De fait, François Legault avait mis cette idée de l’avant en novembre 2018, peu après son arrivée au pouvoir. Hydro-Québec avait alors signifié que l’enfouissement de lignes de 735 000 volts, comme celles qui traversent l’île d’Orléans, représentait un défi de taille, la chose n’ayant jamais été réalisée par la société d’État.
Transport en commun
La construction d’un deuxième pont au sud de l’île d’Orléans pour relier Québec et Lévis n’est pas une bonne idée, car cette option est «très peu susceptible» de favoriser l’utilisation du transport en commun, selon un expert.

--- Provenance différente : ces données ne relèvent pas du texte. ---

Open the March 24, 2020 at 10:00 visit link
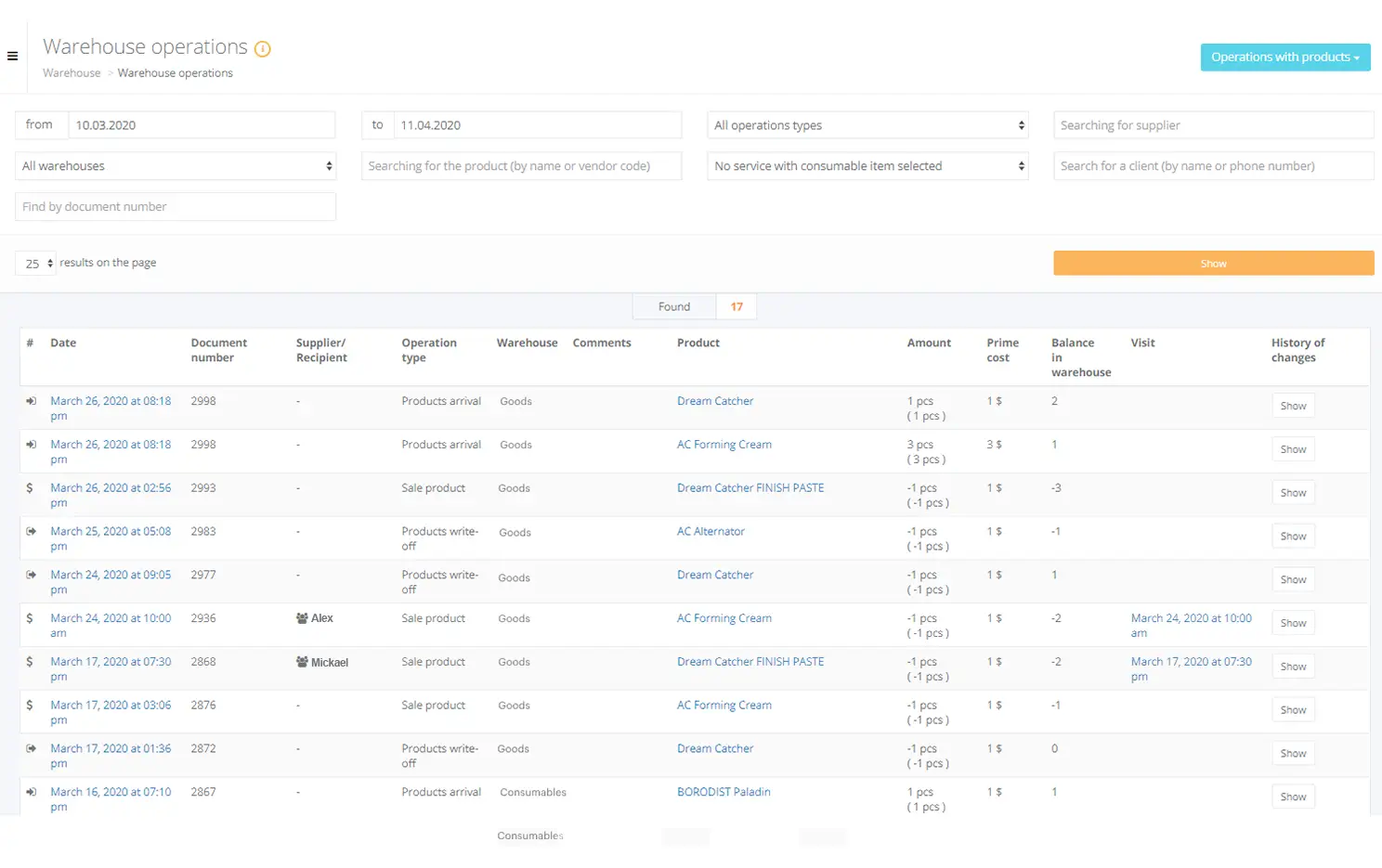Image resolution: width=1382 pixels, height=868 pixels. [x=1191, y=618]
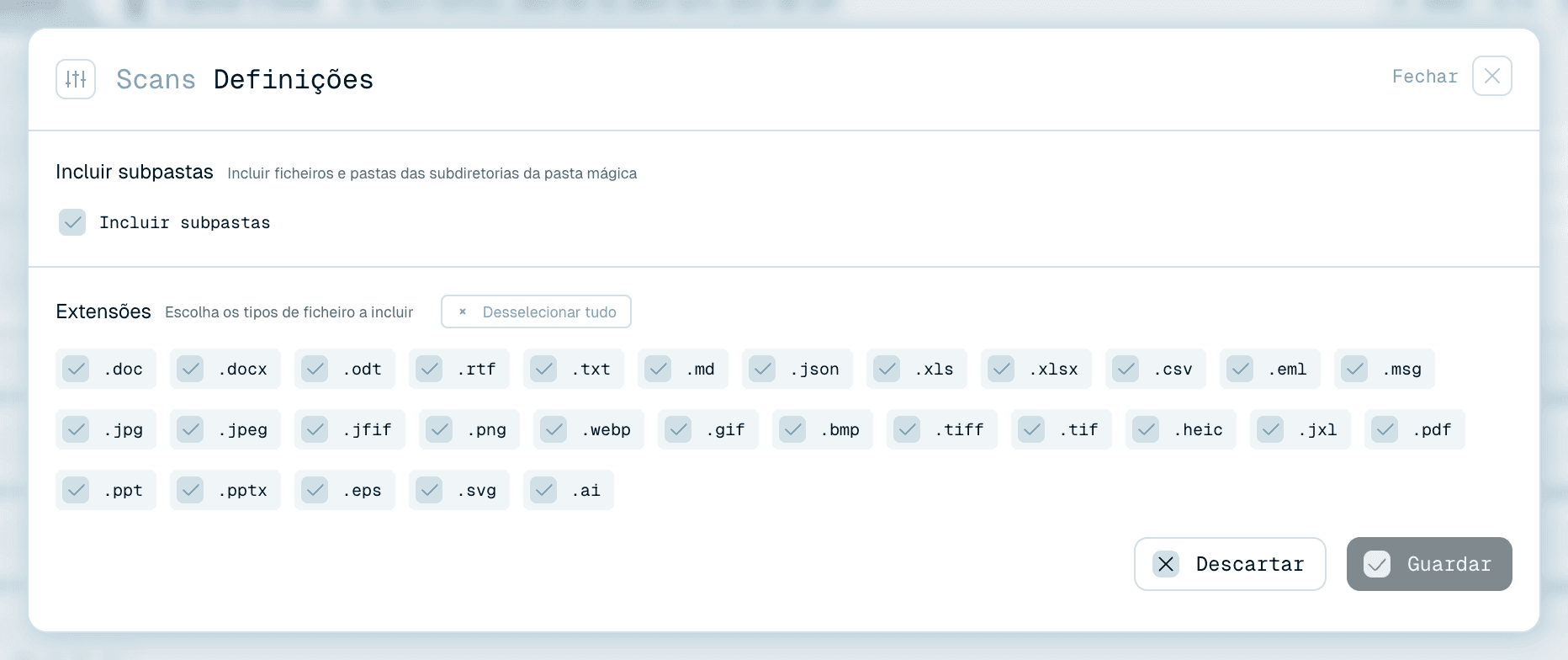This screenshot has width=1568, height=660.
Task: Uncheck the .pdf extension
Action: point(1414,429)
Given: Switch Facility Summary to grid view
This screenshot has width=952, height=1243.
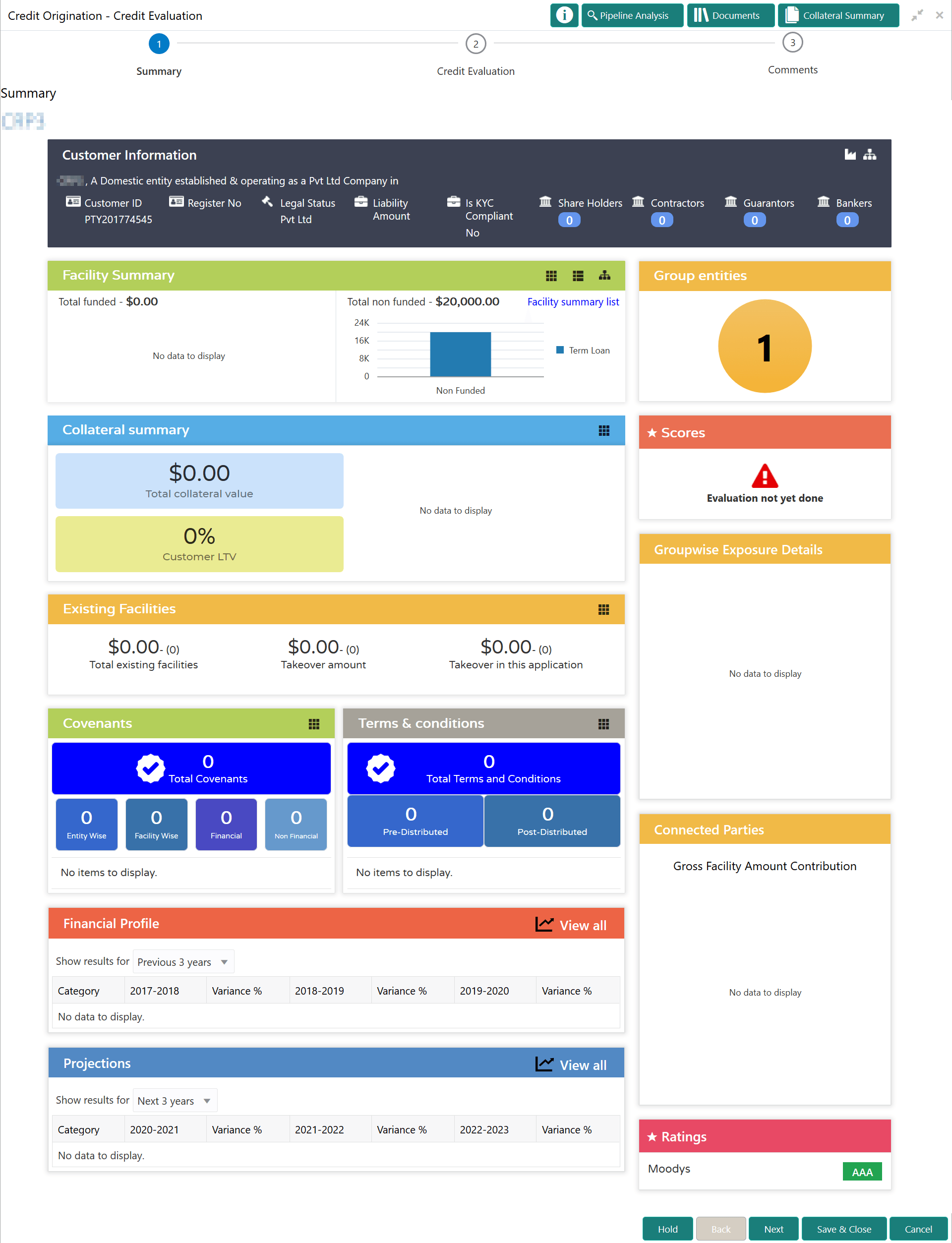Looking at the screenshot, I should 551,276.
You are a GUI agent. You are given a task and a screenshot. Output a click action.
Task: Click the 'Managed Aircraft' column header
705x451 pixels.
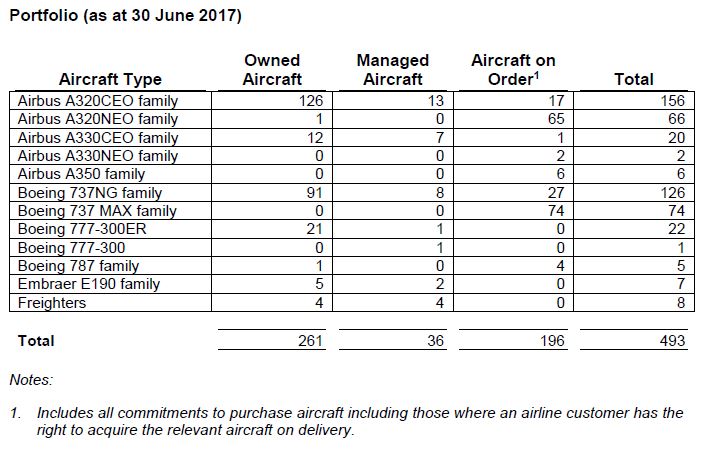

«Les gens, s’ils empruntent le nouveau pont, le feront presque assurément en voiture, d’autant plus que peu d’activités économiques sont localisées à l’Est actuellement. C’est donc dire que cette version est un accélérateur franc pour l’étalement urbain», note Jean Dubé, directeur de l’École supérieure d’aménagement du territoire et de développement régional, à l’Université Laval.
Terres agricoles
La perspective d’un pont reliant la Rive-Sud à l’île d’Orléans n’a rien non plus pour enchanter les producteurs agricoles à Beaumont, Saint-Michel ou Saint-Vallier. «Que vont-ils faire pour protéger les terres à culture sur la Rive-Sud ? Là, ils vont sortir directement dans les terres, c’est inquiétant», a exprimé James Allen, le président de la fédération régionale de l’Union des producteurs agricoles (UPA) de la Chaudière-Appalaches.